Arthritis is a condition that many people experience in their older age. Cats can also get arthritis. Though arthritis more often manifests itself in humans and dogs, it can be a feline condition as well. Arthritis cannot be prevented, but with early detection, it can be alleviated by your help and the help of a veterinarian.

What exactly is arthritis? Arthritis is a condition where acute or chronic inflammation of a joint, often accompanied by pain, swelling, and stiffness occurs. This condition can result from an infection, trauma, degenerative changes, or other various causes. It occurs in an assortment of forms, such as bacterial arthritis, osteoarthritis, or rheumatoid arthritis, just to name a few.

Traumatic arthritis is basically a name for a sprained joint. This occurs when a cat has landed on its feet in an awkward position, they have been accidentally stepped on causing a sprained joint, or possibly have been hit by a moving object. This causes discomfort and inflammation of a joint (or many joints), and must be looked at properly by a physician.

Osteoarthritis is more common in cats that traumatic arthritis. This is the vein of arthritis that is most common in humans. Osteoarthritis may be defined as a condition that affects people (or in this case, felines) in their older age. It is the result of slow wear and tear on joints throughout the years that manifests itself in the elderly. The destruction of the thin layers of cartilage surrounding the joint occurs, thus causing pain and discomfort each time the joint is moved. In cats, the osteoarthritis is most often seen in their shoulders and elbows, though it can occur in their hip and ankle regions as well.

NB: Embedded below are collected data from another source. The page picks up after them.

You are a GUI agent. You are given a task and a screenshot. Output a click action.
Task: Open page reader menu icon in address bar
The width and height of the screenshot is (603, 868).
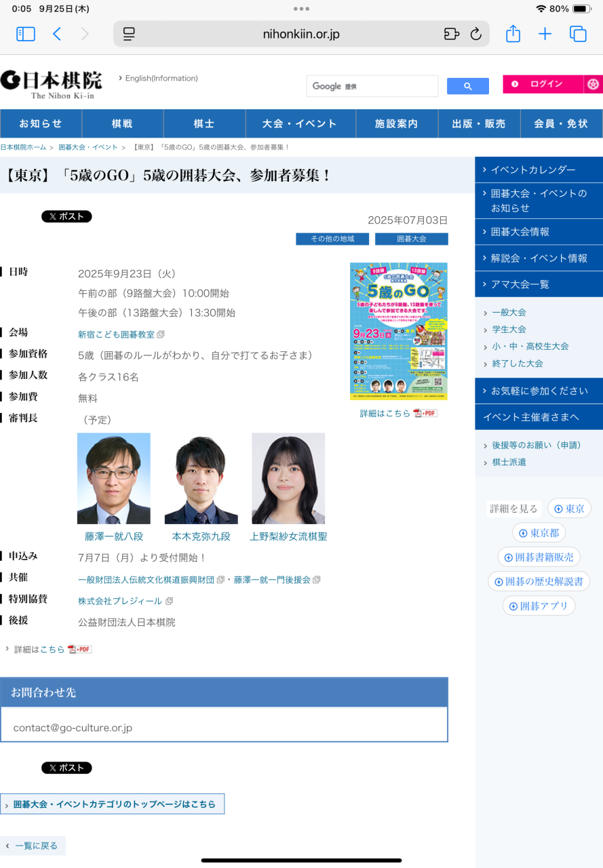coord(129,34)
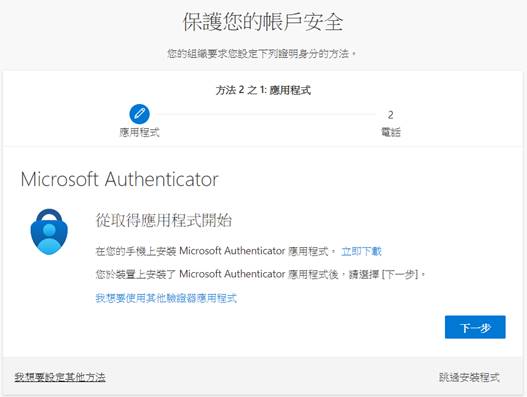Click the gray footer bar area

click(x=263, y=376)
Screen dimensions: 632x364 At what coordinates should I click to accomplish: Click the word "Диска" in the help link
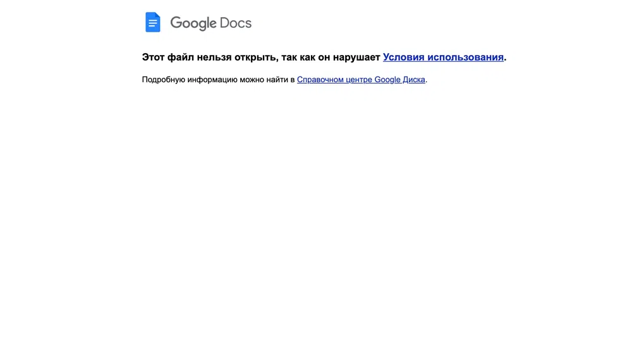[x=414, y=80]
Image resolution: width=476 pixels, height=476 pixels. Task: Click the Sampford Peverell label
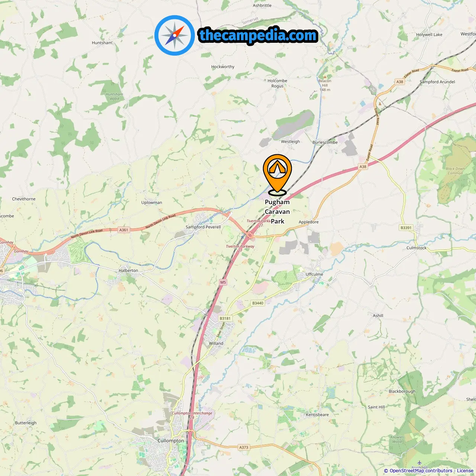(203, 227)
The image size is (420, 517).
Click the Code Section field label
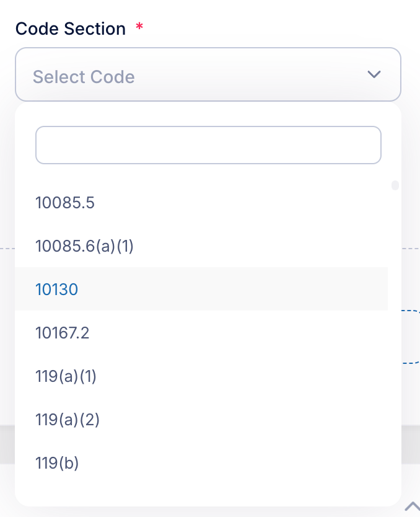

Bacterial arthritis can also occur in cats. This most often occurs when a cat has been bitten, scratched, or has received some kind of wound to a joint. The joint becomes swollen, painful, and is sensitive and warm to touch, not to mention the cat will not want to place any pressure upon the affected joint. This infection is often accompanied by a fever and a severe loss of appetite. If you suspect infection-induced arthritis, take your cat to your local veterinary clinic immediately.

How can you determine if your cat has developed feline arthritis? If your kitty demonstrates a reluctance to place pressure on any one joint after rising from a nap or when it is cold or rainy outside can be a sign of feline arthritis. Displays of swollen joints, stiffness, limping or lameness are also common signs of arthritis. Oftentimes, in addition to the physical evidence of arthritis, cats often show signs of grumpiness or irritability at being handled by others.

Arthritis is not a fun condition for felines, but if it is detected early on by your veterinarian, it can usually be treated and made much more bearable for your cat. Prescriptions can be given to alleviate the discomfort and pain of your cat, and you can also place warm compresses on their joints to help ease their pain and lower the swelling. Early detection is key in your kitty’s comfort. Take your cat to the vet regularly each year to stay on top of your cat’s precious health.